The amendment is also tabled in the name of the hon. Member for Wyre Forest (Dr. Taylor), who may wish to speak about the importance of dealing with cross-infection. The NAO report to which I referred recognised the widespread failure in infection control. It seems reasonable that the Bill should be amended to ensure that that function is covered by the Commission for Health Improvement, or that the Minister should reassure us that infection control and health and safety at work are already covered by it.

The NHS staff is its major resource, on which the majority of its funds are spent. The way in which the NHS treats its staff is a measure of the quality of the service. Concern has been expressed that the occupational health facility is poor, if it exists at all.
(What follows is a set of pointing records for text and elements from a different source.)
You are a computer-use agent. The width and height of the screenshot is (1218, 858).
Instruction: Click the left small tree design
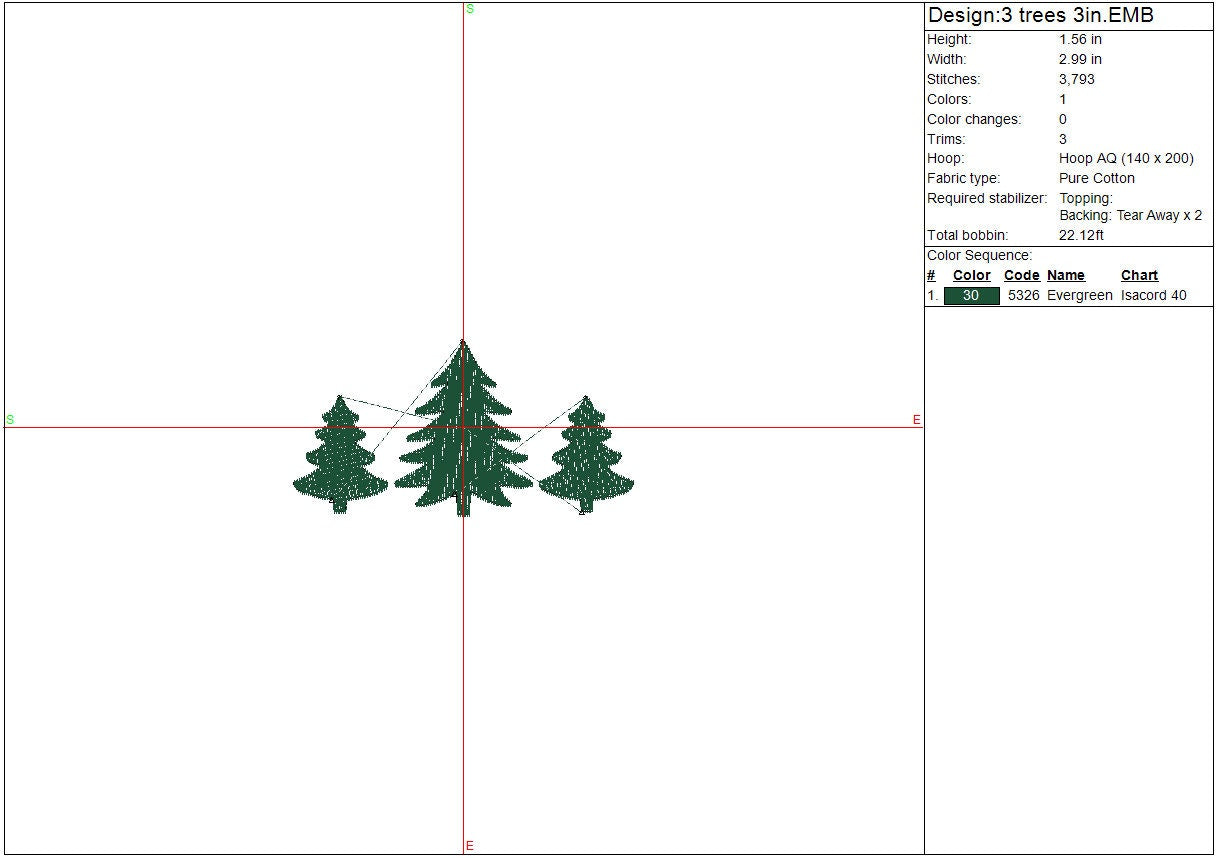click(x=340, y=460)
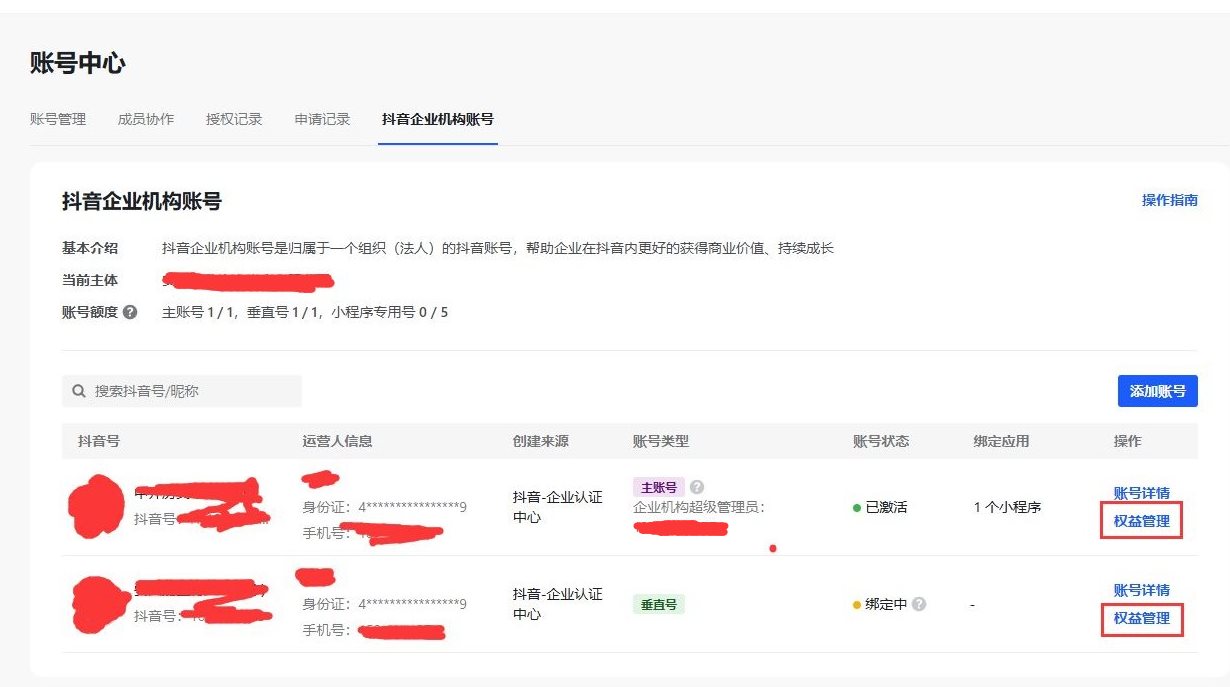
Task: Focus the 搜索抖音号/昵称 search field
Action: pos(190,391)
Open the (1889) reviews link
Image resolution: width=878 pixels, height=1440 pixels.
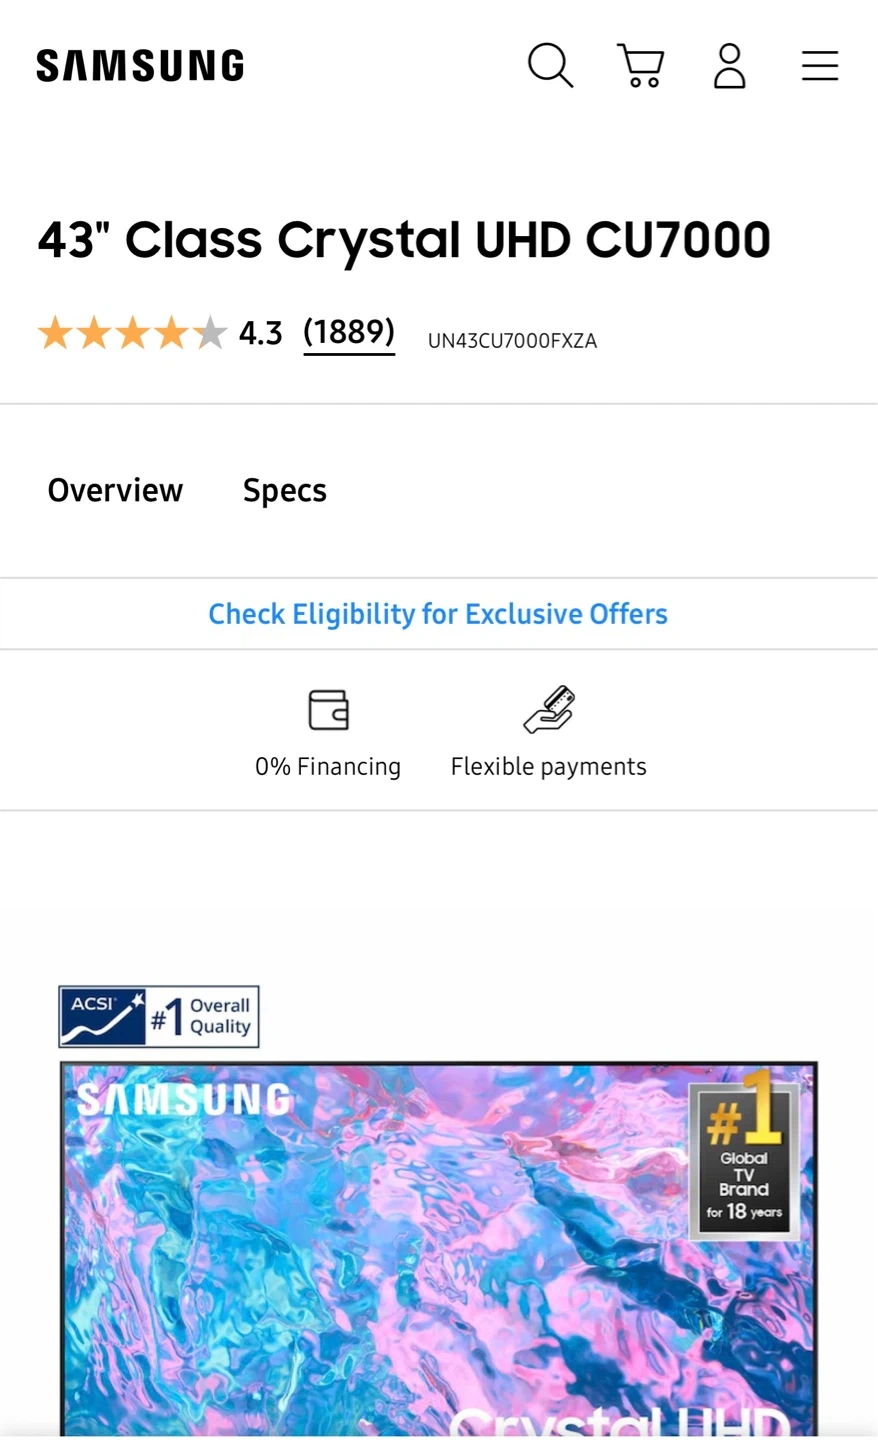(349, 332)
As a result, trade unions and professional organisations run heavily subscribed helplines and stress counselling lines, which should be provided within the health service by the employer; particularly an employer which puts its workers under such strain. The personnel function must not be overlooked in the workings of the NHS; the key to undercapacity lies not only in the failure of resourcing over so many years, but in the failure to retain staff, many of whom are leaving because of the stresses and strains of the workplace.

If occupational health policies were more effective, we might be able to improve NHS delivery and maintain and increase the service's capacity, which is the critical issue facing it. If the definition of quality were extended to include the quality of the human resource function, or the Minister were to reassure us that certain guidance clearly so extends it, the Committee would be reassured and the amendment could be withdrawn. I commend the amendments to the Committee.